Le changement structurel affecte depuis plusieurs années le secteur de l’électricité. C’est pourquoi la nouvelle LApEl doit mieux prendre en considération les besoins des employés de la branche. L’économie électrique indique elle-même que le service à la clientèle et les qualifications du personnel sont les plus importants facteurs de réussite sur un marché libéralisé, selon une enquête réalisée en 2012 par le Boston Consulting Group et l’Association des entreprises électriques suisses (« L’économie électrique suisse divisée entre l’attente et l’activisme »). Ce bilan de la situation relève également que 70 % des participants prévoient de réduire les coûts, et 42 % de supprimer des postes. Or, une offensive de formation pour la branche est requise pour garantir la sécurité de l’approvisionnement et répondre adéquatement aux changements en cours, comme l’orientation vers les services ou les réseaux d’électricité intelligents (« smart grids »). C’est pourquoi la LApEl doit prévoir un article encourageant la formation (de base comme continue) et les possibilités de reconversion du personnel.

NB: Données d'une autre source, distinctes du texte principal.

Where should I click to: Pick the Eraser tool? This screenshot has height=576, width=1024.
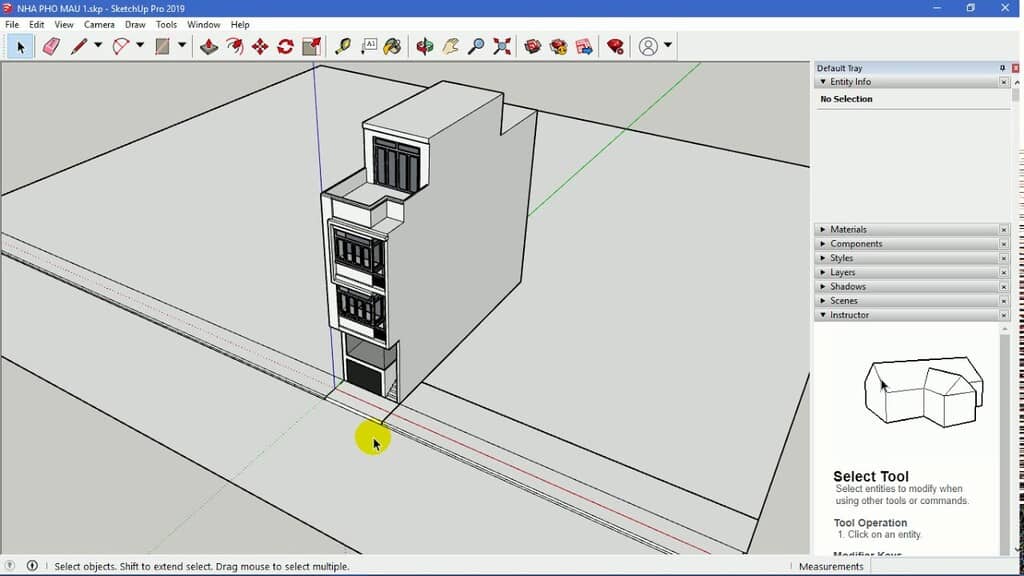coord(50,45)
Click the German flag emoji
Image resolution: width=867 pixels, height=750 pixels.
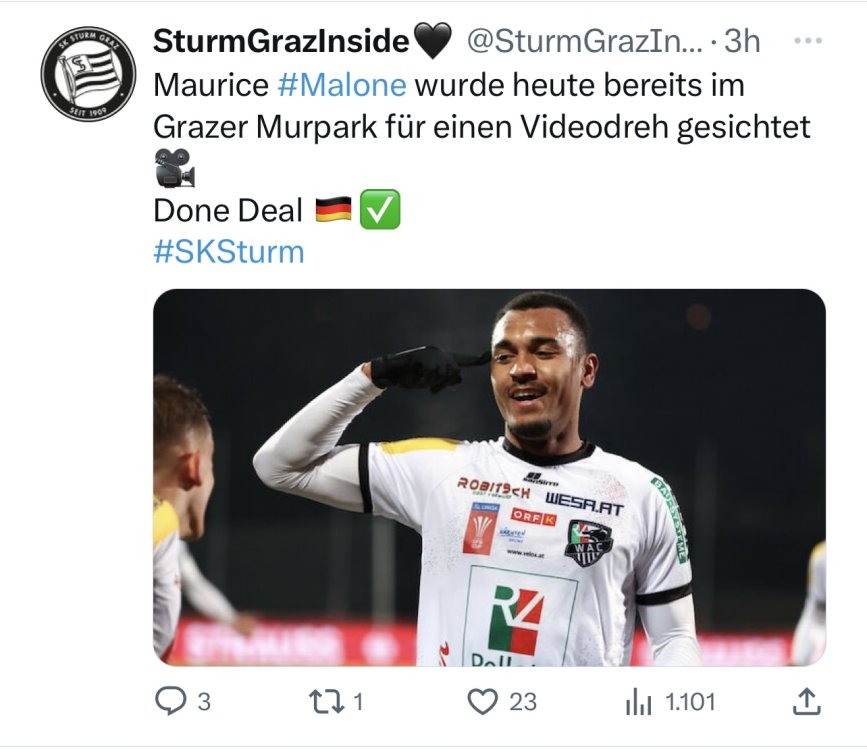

Une ouverture complète du marché de l’électricité accélérera le changement structurel, diminuera les marges des EAE et, partant, exercera une pression sur les salaires et les conditions de travail. De plus, les objectifs de la stratégie énergétique 2050 pourraient être plus difficiles à atteindre et la sécurité de l’approvisionnement s’en trouverait affaiblie. Il est donc indispensable de fixer des conditions en cas d’ouverture complète du marché de l’électricité. La première d’entre elles est la conclusion d’un accord sur l’électricité avec l’Union européenne (UE), dont le contenu doit être dévoilé pour que l’on puisse se prononcer en connaissance de cause. Par ailleurs, le maintien des infrastructures du réseau en mains publiques, l’introduction de mesures pour satisfaire  les objectifs de la stratégie énergétique 2050 et, pour les employés, le renforcement du partenariat social visant à garantir de bonnes conditions de travail et salariales dans la branche sont également nécessaires. Travail.Suisse plaide à cet égard pour inscrire dans la LApEl un article prévoyant le principe d’une convention collective (CCT) pour la branche, qui doit inciter les partenaires sociaux à en négocier le contenu.

Proposition de citation: Denis Torche (2018). Prise de position: Pas de libéralisation complète sans conditions. La Vie économique, 22 novembre.